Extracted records
----

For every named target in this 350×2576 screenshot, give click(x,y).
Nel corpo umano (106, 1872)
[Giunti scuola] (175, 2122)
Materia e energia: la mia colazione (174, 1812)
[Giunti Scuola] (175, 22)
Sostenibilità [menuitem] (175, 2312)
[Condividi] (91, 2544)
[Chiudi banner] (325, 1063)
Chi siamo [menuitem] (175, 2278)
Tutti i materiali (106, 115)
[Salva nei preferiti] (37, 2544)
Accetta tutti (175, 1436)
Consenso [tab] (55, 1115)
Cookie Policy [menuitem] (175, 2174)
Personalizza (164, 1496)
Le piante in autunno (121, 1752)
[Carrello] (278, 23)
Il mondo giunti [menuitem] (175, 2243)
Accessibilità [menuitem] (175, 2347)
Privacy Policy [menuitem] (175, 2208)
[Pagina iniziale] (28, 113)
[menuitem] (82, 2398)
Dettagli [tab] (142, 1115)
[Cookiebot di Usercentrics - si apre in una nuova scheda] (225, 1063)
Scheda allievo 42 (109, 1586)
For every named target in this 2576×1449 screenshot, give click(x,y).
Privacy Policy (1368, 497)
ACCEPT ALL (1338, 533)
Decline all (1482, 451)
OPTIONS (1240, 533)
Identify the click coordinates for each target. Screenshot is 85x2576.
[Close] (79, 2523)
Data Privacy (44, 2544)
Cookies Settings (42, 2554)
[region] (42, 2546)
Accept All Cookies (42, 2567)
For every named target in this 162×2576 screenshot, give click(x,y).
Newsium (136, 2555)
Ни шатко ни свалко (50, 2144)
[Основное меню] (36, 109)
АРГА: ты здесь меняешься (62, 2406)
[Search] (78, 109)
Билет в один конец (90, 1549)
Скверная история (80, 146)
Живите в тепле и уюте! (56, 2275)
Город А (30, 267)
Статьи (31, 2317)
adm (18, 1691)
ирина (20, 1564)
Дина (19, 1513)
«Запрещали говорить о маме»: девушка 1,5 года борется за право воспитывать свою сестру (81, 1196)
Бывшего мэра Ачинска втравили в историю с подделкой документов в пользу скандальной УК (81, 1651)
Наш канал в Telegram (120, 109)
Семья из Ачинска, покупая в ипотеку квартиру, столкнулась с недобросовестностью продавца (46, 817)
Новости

----

Given the data above, transcribe exactly the lines from the one containing "АРГА: ты здесь меняешься (62, 2406)" down to the one containing "Наш канал в Telegram (120, 109)", and no others.

АРГА: ты здесь меняешься (62, 2406)
[Search] (78, 109)
Билет в один конец (90, 1549)
Скверная история (80, 146)
Живите в тепле и уюте! (56, 2275)
Город А (30, 267)
Статьи (31, 2317)
adm (18, 1691)
ирина (20, 1564)
Дина (19, 1513)
«Запрещали говорить о маме»: девушка 1,5 года борется за право воспитывать свою сестру (81, 1196)
Бывшего мэра Ачинска втравили в историю с подделкой документов в пользу скандальной УК (81, 1651)
Наш канал в Telegram (120, 109)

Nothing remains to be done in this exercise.